This article is based on an article from the Japanese edition of Engadget and was created using the translation tool Deepl.
Hi, I'm Gian Suzuki, who bought the Pixel 4a for my wife. At the same time I borrowed a product from Google, my wife wanted to buy a new phone, so I recommended the Pixel 4a to her almost without hesitation.
In other words, at this point in time, "If you're a light smartphone user, you have no other choice but the Pixel 4a," but I won't get paid by the Engadget editorial team if I finish the article, so I'm going to start a very long meander here.
Small, fast enough, one camera but super beautiful, and you can use Suica with it
The headline above is a sales pitch to my wife, but these are the four features of the Pixel 4a.

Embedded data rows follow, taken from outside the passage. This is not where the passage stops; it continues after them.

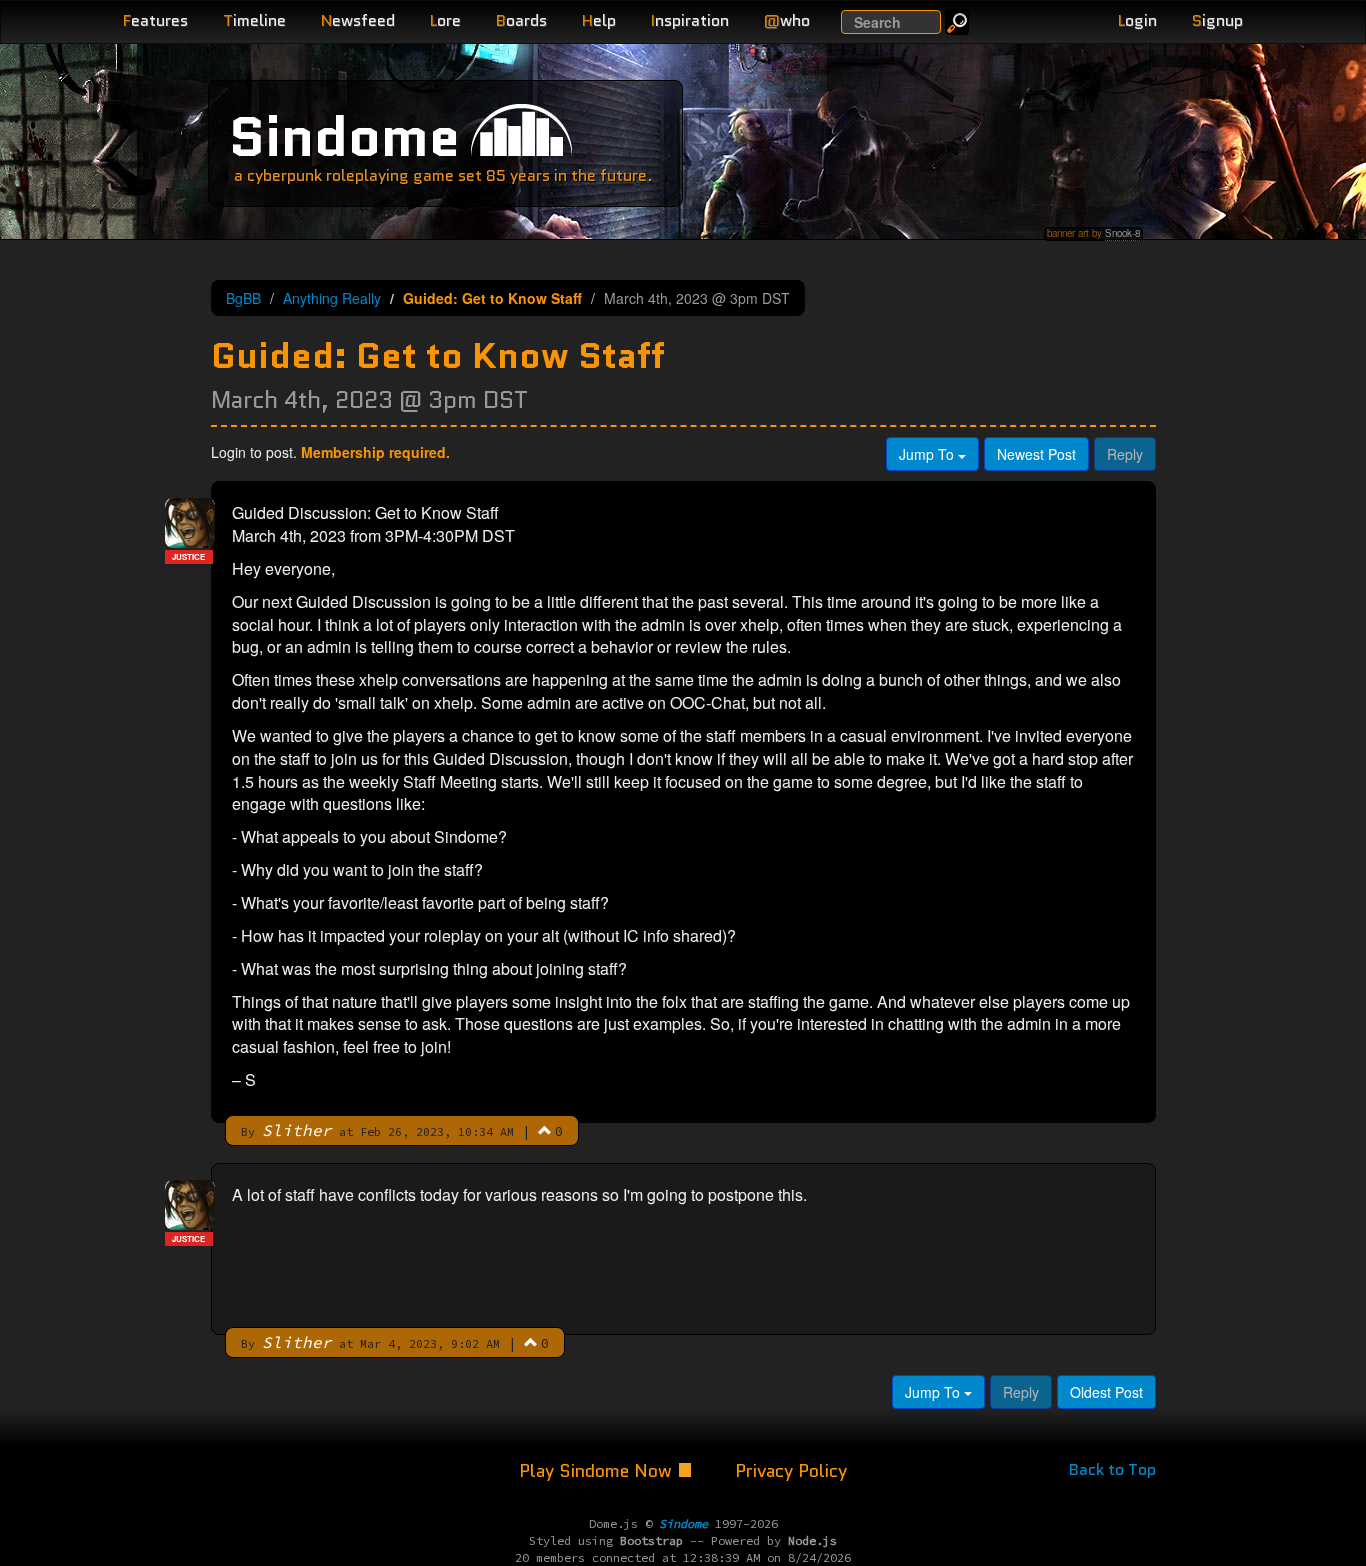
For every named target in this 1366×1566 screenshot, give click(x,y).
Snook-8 (1122, 233)
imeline (254, 20)
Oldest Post (1106, 1392)
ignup (1217, 20)
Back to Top (1112, 1469)
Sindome (344, 136)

In case you're wondering, I'm going to write down the main specifications because it's standard, but I didn't tell my wife this.
Rear Camera: Single, 12.2 MP dual-pixel, f/1.7 aperture, 1.4 µm pixel width, 77° field of view, Autofocus with dual pixel phase detection, Optical + electronic image stabilization,
Front Camera: Single, 8 MP, f/2.0 aperture, 1.12µm pixel width, 84° field of view, Fixed focus
Security: Fingerprint Recognition (rear-mounted)

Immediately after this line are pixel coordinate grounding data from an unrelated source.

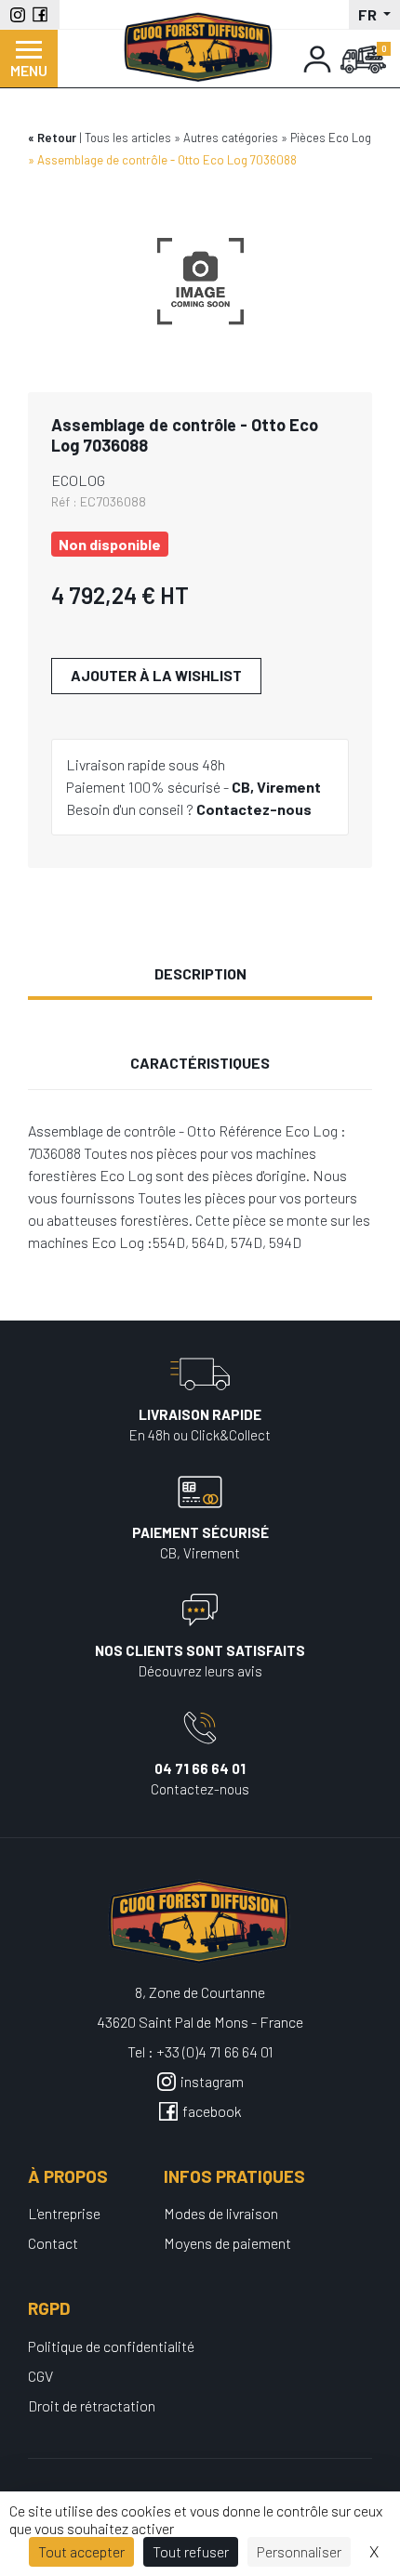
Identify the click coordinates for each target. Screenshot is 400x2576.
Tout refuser (191, 2551)
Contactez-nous (254, 809)
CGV (40, 2376)
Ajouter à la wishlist (156, 675)
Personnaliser (299, 2551)
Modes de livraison (221, 2213)
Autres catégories (230, 137)
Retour (56, 137)
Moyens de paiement (227, 2243)
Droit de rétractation (91, 2405)
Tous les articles (128, 137)
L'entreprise (64, 2213)
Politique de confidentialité (111, 2346)
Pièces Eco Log (330, 137)
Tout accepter (81, 2551)
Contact (53, 2243)
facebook (212, 2111)
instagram (212, 2081)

SIMs: Single Nano SIM, eSIM
Battery: 3140 mAh
Other than the four sales pitches, I told my wife that the only color is Just Black, non-waterproof, non-wireless charging, you can't insert a memory card, but you can record four times as much data as your current phone.

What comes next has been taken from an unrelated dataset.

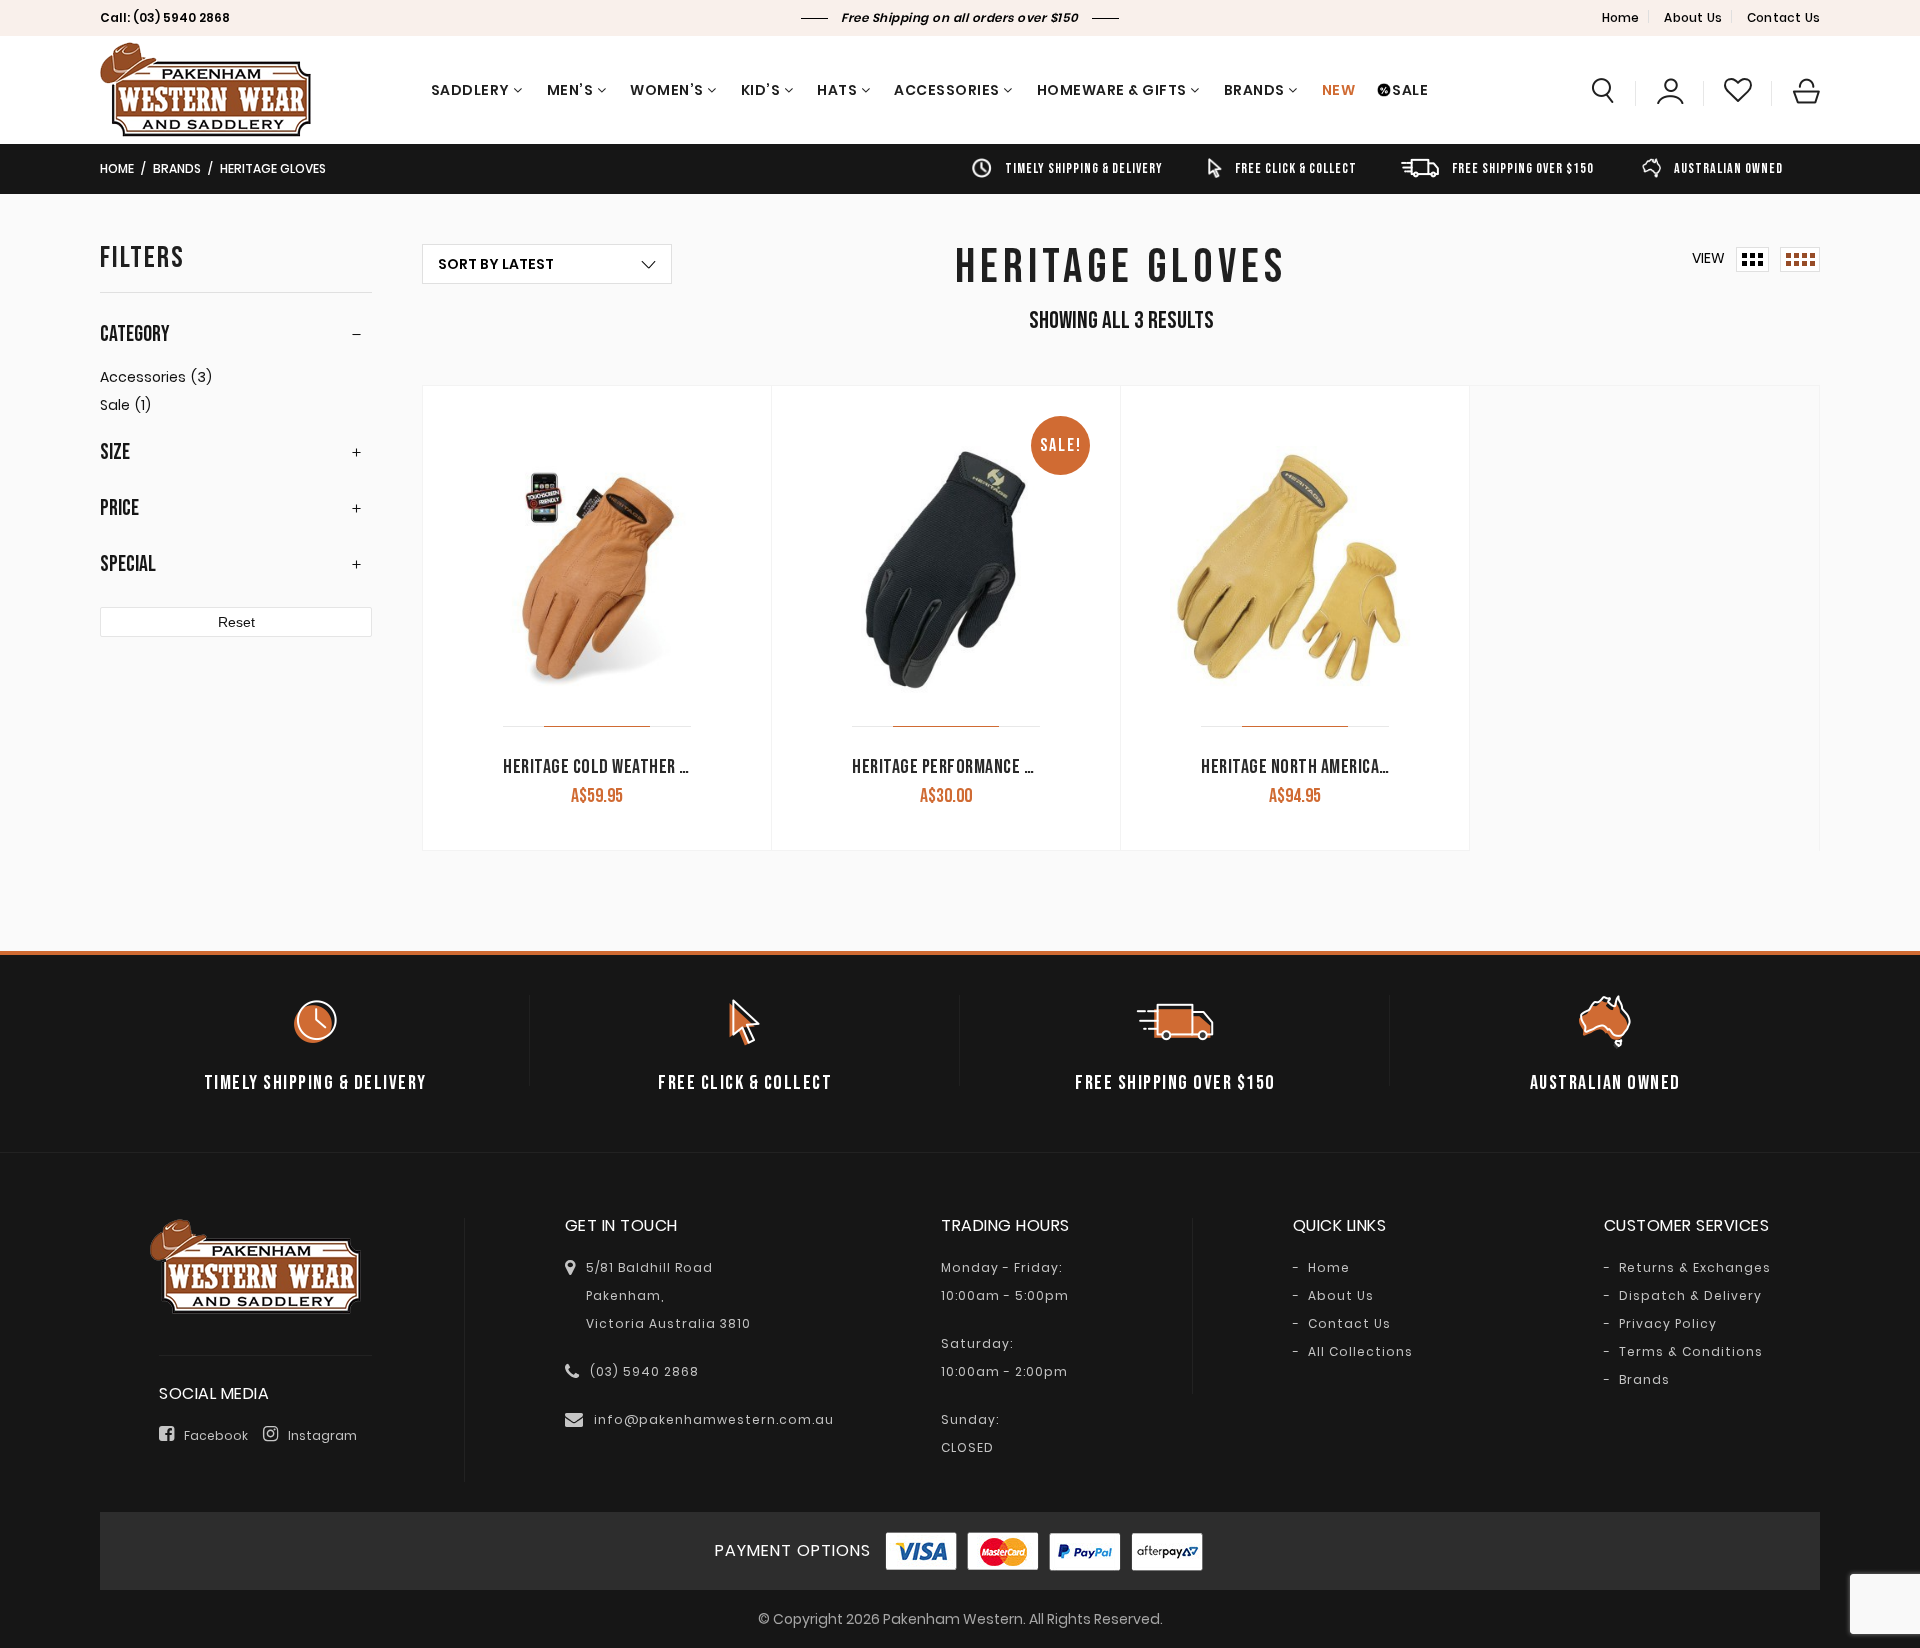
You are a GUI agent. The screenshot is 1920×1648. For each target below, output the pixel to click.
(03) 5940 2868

She was quite worried about the fact that it was only black in color, but when I told her that she should just wear a case, she agreed. The reason wasn't that she wanted a pretty color, but that "a flashy color is more convenient for me to find my phone when I have it in my bag," she said.
Just to be sure, I will check the performance
My wife, who doesn't play any games on her phone, is fine with moderate performance, but when I ran the standard benchmark, it was exactly the right score. When I told my wife that the latest phones cost about 100,000 yen but are twice as fast, she replied, "The cheaper one is better. Even the 42,900 yen (for the Pixel 4a) is an expensive purchase," she replied immediately. I tend to use "work-related" excuses to buy flagship devices, but I'm grateful to my wife for teaching me about general financial sense.
More important than how many cameras are in the phone is whether you can get a good night view
My wife considers camera performance to be of the utmost importance. I took quite a few shots with the Pixel 4 and Pixel 4a for this article and to show my wife, but to be honest, I can't see any difference at all, even with a full-screen display on a 43-inch 4K display.
That's why I'm posting only the photos I took with the Pixel 4a this time. However, as you would expect, the Pixel 4, which has an optical telephoto camera, was higher resolution when zoomed in, so I'll post the comparison photos at the end.
By the way, my wife finally decided on the Pixel 4a after looking at the night scene mode photos. I think this depends on the person, but for my wife, the ability to capture a beautiful night scene was most important to her, rather than the number of cameras.
The Pixel 4's super-resolution zoom is up to 8x and the Pixel 4a's is up to 7x, but there's still a big difference in resolution when you zoom in. However, if you have a 21-inch display, the Pixel 4a's 7x super-resolution zoom is acceptable image quality, personally. By the way, my wife seems to be able to forgive even if it is displayed on a 43-inch display. If that is the case, Google setting the super-resolution zoom to 7x may be an exquisite decision for light users.
It's also perfect as the main device for users who love weird devices
I told you at the beginning of this article that if you're a light smartphone user, there's no other choice but the Pixel 4a, but after testing the Pixel 4a for a few weeks, even as a fanatic, I didn't feel it was any less than I imagined it would be. It's also a great main device for users who are passionate about weird devices.
This article is based on an article from the Japanese edition of Engadget and was created using the translation tool Deepl. The Japanese edition of Engadget does not guarantee the accuracy or reliability of this article.